Mammalian proteasearrest

Frozen tissue samples were crushed and resuspended in LPL assay buffer (25 mM NH₄Cl, 5 mM EDTA, 0.01% SDS, 45 U/mL heparin, 0.05% 3-(N,N-Dimethylmyristylammonio) propanesulfonate zwittergent detergent (Acros Organics, 427740050)) containing Mammalian ProteaseArrest (GBiosciences, cat no. 786-331). The tissue suspension was mixed by vortexing and incubated on ice for 30 min, with intermittent disruption with surgical scissors. The resulting lysate was centrifuged at 15,000×g for 15 min at 4 °C to pellet cellular debris. Lipase activity assays were performed on the supernatants as previously described [23] (link); supernatants were combined with a working buffer composed of 0.6 M NaCl, 80 mM Tris–HCl pH 8, 6% fatty-acid free BSA and an EnzChek lipase fluorescent substrate (Molecular Probes, E33955).
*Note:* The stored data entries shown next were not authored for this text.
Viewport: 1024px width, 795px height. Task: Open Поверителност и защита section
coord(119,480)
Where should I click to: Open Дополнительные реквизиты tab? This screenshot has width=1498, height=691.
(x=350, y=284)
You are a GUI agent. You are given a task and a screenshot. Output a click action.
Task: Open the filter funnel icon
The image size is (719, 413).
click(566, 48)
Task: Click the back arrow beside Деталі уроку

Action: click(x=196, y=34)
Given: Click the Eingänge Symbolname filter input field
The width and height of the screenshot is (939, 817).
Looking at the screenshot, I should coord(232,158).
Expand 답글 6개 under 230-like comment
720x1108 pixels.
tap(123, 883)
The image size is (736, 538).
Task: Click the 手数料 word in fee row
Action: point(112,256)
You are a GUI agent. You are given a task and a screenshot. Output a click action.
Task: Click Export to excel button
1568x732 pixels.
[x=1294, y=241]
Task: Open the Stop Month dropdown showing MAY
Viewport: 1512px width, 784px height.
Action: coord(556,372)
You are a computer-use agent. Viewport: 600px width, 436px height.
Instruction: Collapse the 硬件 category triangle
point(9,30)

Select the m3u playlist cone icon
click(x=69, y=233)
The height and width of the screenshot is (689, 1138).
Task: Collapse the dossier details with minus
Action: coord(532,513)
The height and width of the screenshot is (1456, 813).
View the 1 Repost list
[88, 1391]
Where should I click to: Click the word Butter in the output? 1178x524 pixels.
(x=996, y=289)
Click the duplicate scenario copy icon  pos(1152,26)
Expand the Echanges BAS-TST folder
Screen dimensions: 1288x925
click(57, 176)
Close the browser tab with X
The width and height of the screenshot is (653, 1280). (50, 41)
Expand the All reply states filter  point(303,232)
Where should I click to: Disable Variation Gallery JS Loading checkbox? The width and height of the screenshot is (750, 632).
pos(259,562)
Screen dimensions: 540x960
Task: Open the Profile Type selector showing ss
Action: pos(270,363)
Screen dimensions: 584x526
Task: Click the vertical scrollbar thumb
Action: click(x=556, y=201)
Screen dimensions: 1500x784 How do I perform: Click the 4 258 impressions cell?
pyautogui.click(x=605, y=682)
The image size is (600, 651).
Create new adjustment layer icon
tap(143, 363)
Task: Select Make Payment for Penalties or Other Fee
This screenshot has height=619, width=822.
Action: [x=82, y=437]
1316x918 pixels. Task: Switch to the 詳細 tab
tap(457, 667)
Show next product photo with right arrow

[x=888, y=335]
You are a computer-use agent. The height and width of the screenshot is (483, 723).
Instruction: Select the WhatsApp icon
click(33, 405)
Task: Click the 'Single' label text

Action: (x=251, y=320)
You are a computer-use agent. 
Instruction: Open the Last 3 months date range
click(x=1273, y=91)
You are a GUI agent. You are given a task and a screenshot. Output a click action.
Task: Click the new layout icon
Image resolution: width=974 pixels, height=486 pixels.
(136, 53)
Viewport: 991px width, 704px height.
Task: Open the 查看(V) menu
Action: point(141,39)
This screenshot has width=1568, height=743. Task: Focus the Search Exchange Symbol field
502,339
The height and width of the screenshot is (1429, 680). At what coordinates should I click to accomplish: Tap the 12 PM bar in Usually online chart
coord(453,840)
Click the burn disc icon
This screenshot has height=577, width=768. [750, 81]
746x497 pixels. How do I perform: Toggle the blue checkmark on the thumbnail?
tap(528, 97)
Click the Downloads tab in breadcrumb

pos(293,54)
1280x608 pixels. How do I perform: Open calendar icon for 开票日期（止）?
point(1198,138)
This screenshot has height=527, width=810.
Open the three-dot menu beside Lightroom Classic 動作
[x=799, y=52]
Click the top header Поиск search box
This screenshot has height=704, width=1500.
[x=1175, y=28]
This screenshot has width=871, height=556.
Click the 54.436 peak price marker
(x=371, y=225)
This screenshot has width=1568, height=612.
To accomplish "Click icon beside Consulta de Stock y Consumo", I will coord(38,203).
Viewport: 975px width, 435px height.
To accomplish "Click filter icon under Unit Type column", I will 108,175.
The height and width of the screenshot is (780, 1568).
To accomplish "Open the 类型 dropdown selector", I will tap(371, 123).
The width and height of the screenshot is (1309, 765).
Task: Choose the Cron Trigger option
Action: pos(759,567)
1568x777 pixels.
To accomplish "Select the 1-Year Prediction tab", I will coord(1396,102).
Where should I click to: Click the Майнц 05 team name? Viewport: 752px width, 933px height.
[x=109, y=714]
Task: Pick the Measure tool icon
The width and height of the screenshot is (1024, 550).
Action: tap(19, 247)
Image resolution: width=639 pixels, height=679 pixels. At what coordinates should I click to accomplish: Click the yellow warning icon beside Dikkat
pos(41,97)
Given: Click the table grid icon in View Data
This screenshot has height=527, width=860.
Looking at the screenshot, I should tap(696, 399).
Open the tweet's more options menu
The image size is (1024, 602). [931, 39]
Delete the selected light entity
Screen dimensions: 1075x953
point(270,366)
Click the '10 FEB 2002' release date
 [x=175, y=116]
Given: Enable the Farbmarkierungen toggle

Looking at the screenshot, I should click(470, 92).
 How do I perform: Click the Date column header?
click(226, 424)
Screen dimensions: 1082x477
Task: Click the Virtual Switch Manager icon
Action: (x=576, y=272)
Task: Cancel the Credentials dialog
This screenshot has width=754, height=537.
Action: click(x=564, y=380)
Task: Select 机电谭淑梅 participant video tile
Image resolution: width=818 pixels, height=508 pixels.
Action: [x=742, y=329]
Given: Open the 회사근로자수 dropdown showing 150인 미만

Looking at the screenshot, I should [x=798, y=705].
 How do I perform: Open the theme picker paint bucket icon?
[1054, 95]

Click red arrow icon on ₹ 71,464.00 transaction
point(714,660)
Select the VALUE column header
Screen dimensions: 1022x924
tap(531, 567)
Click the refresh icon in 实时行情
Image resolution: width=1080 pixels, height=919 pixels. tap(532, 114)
Fluorescence was measured over 30 min at 37 °C on a SpectraMax i3 plate reader (Molecular Devices). Relative lipase activity was calculated by subtracting background (calculated by reading fluorescence of a sample with no LPL) and then calculating the slope of the curve between the 5 and 13 min reads. The data were graphed as the average of slopes for each group.